** Source **
** Start **

Fundamentalism versus paganism, faith versus guilt, outer respectability versus inner darkness.

Yep, all manner of spooky confrontations are engineered through the device of the cursed mirror image in cinematographer Phedon Papamichael’s second directorial feature From Within.

Set among adolescents in a sleepy American town and yet thankfully eschewing all the usual teen clichés, it begins with a suicide, ends with a vision of the apocalypse, and has enough ideas in its supernatural storyline to get any viewer reflecting. A solid opening to what turns out to be the best day of the weekend.

“Anyone who doesn’t like this film is an evil person.” With these words, Swedish writer John Ajvide Lindquist introduces the screening of Let The Right One In, adapted from his own novel.

He need not have worried, as everyone loved this lyrical spin on the vampire myth, where a bullied pre-adolescent forms a tender bond with the vampire recently moved in next door. Director Tomas Alfredson has made a horror film that utterly surpasses its generic confines. Beautifully shot, moving yet unsentimental, restrained in tone and consummately performed, Let The Right One In is a horror film of near universal appeal, and already has the feel of a classic about it.

The second film of the day in which mirrors and doppelgängers play a crucial role, The Brøken may offer a somewhat derivative resolution, but it gets there via an aptly fractured narrative, intertwining two radically different kinds of story type to disorienting effect – and British director Sean Ellis has a real eye for style. Similarly Adam Gierasch’s debut Autopsy does little new, but takes us through its teens-in-peril scenario with visual flair and some pleasingly inventive gore.

** End **

** Data section **
** Start **

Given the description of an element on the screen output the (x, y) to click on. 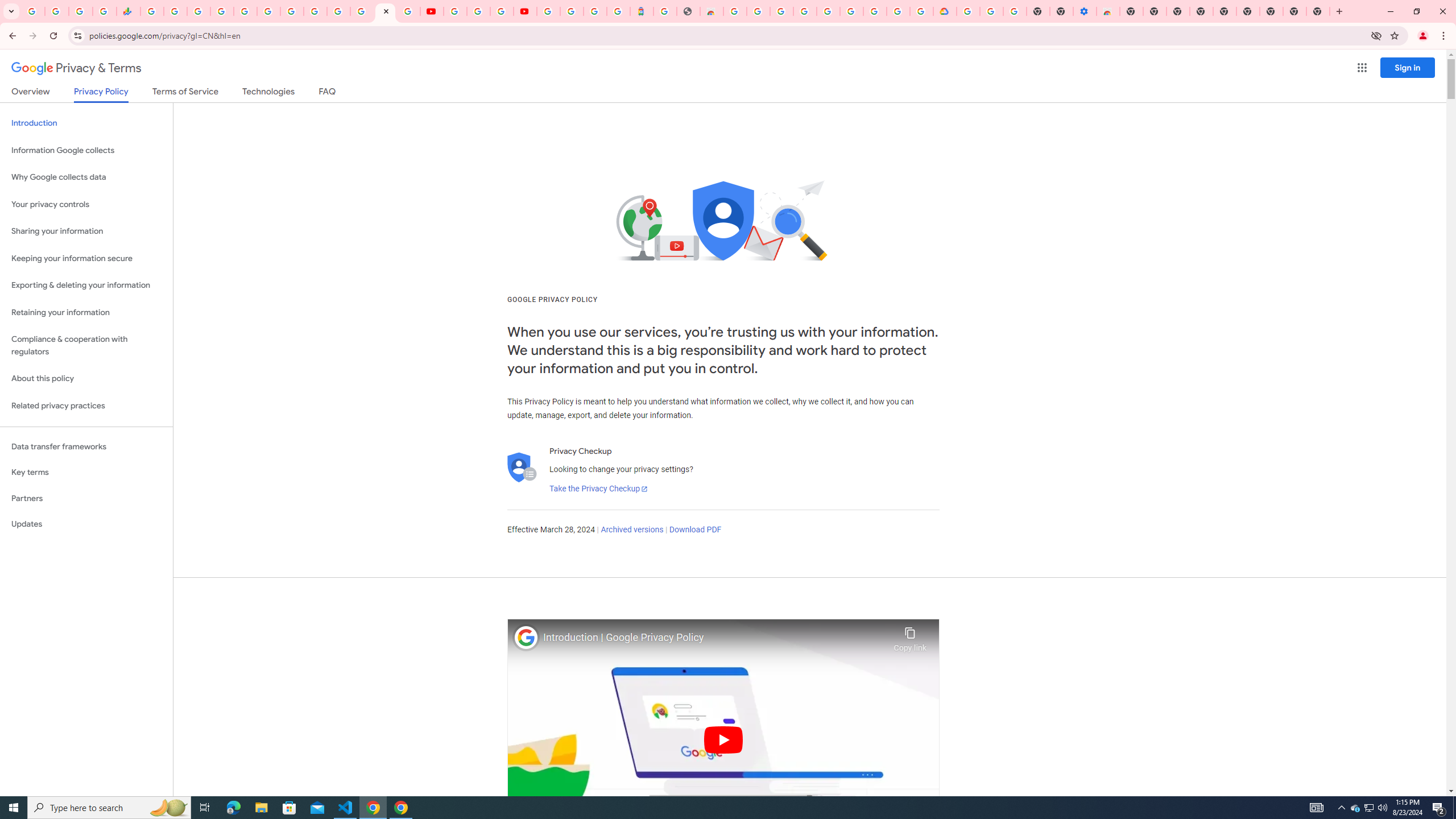
Privacy Checkup (408, 11)
Data transfer frameworks (86, 446)
Google Account Help (992, 11)
Photo image of Google (526, 636)
Android TV Policies and Guidelines - Transparency Center (291, 11)
Create your Google Account (897, 11)
New Tab (1131, 11)
Updates (86, 524)
Sign in - Google Accounts (571, 11)
Given the description of an element on the screen output the (x, y) to click on. 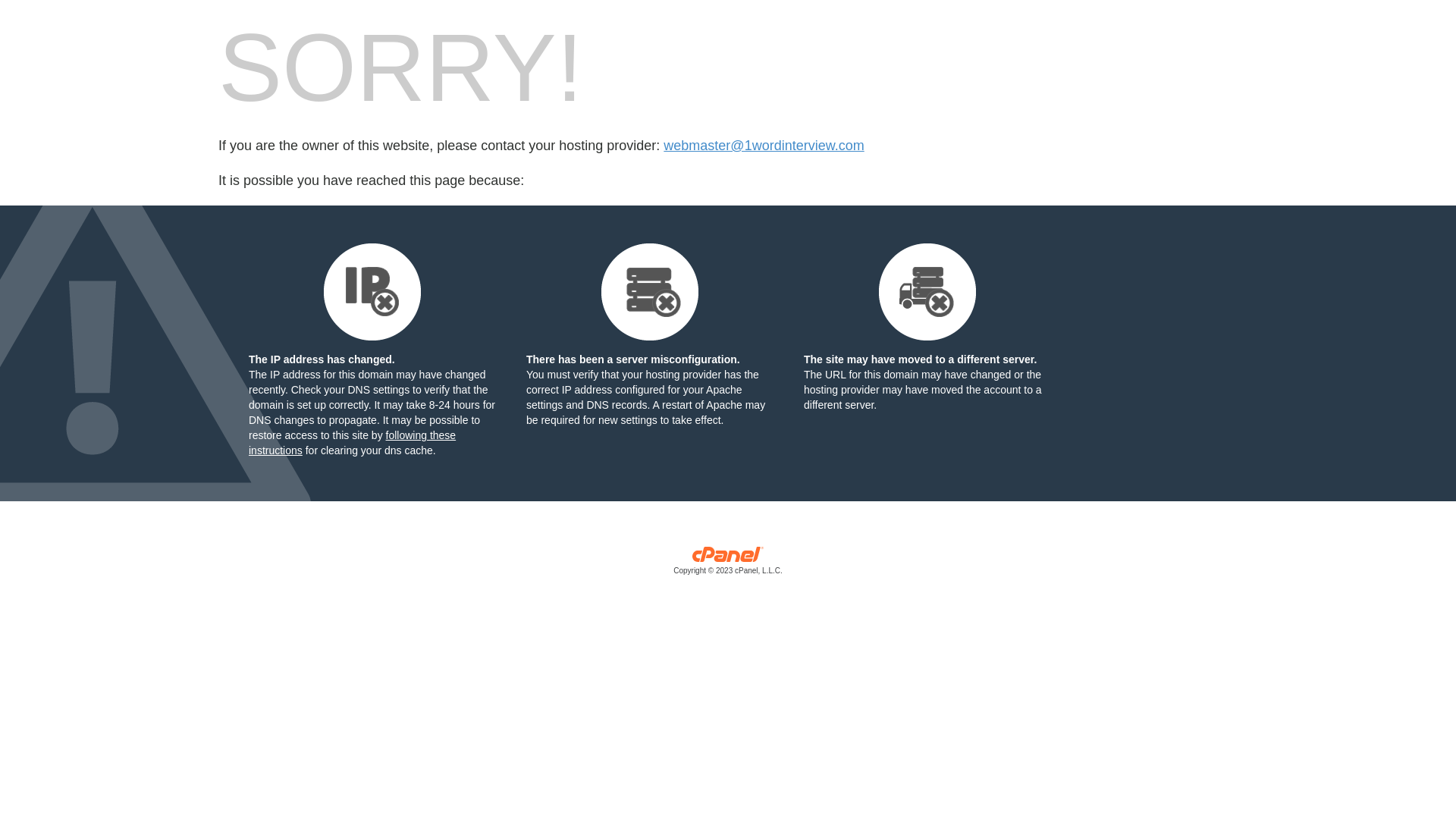
webmaster@1wordinterview.com Element type: text (763, 145)
following these instructions Element type: text (351, 442)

** End **

** Requests **
(a) In the festival review, who directed Let The Right One In?
(b) List every film title that the festival review names.
The material is separate from the festival review.

** Expected answers **
(a) Tomas Alfredson

(b)
From Within
Let The Right One In
The Brøken
Autopsy